| EXERCISE DETAILS |
Copy the records starting at the beginning and ending at the line that contains "(x=581, y=18)", changing "Last Name" to "Surname" and leaving everything else as it is. Omit the pictures from your copy.

───── GIVEN DATA ─────

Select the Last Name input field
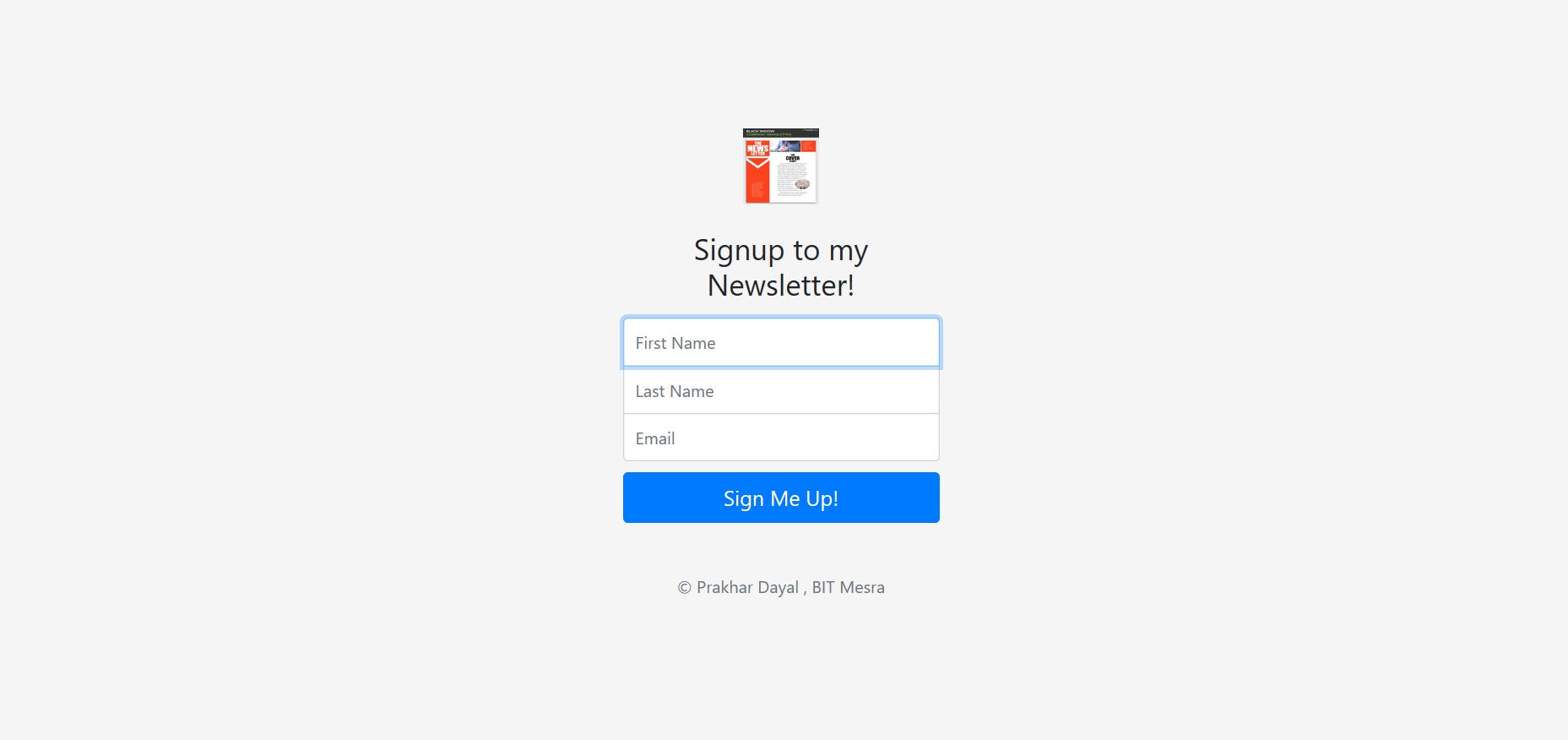The image size is (1568, 740). (x=781, y=391)
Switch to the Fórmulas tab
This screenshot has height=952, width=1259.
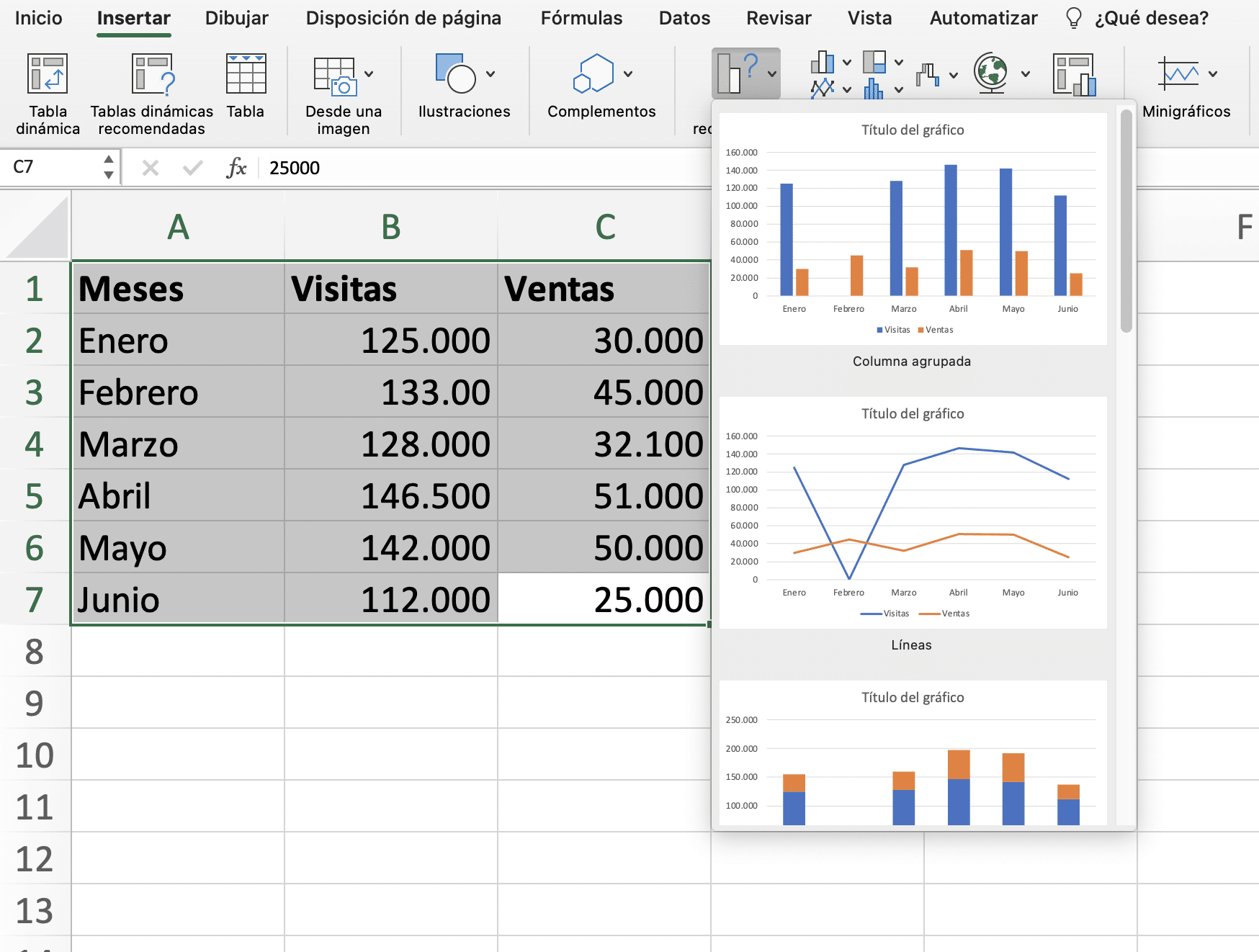(x=581, y=18)
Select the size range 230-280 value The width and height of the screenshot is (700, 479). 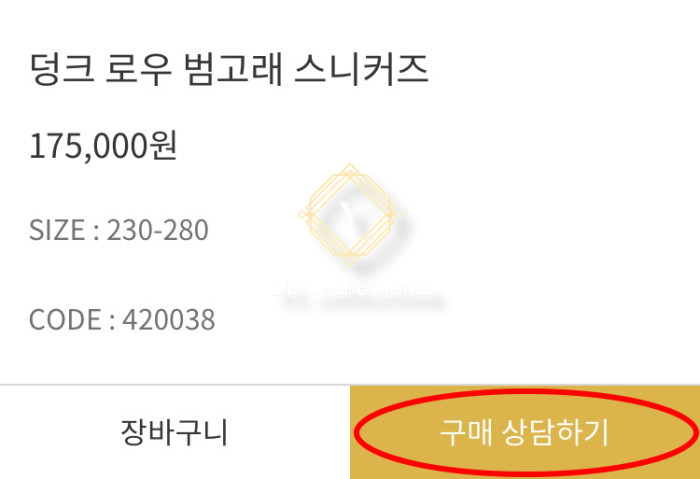157,230
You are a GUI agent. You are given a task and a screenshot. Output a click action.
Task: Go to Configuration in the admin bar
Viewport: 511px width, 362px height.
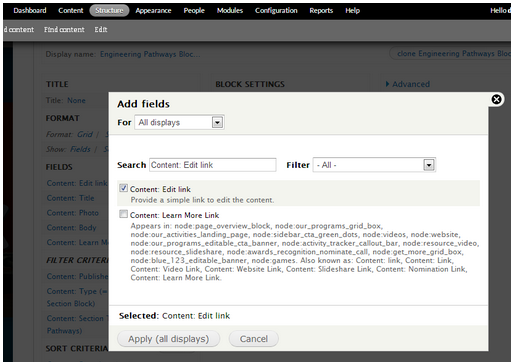pos(276,11)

─────

| SOLUTION TO THIS EXERCISE |
Select the Surname input field
The image size is (1568, 740). (x=781, y=391)
Switch to the Fórmulas tab
This screenshot has height=952, width=1259.
(x=581, y=18)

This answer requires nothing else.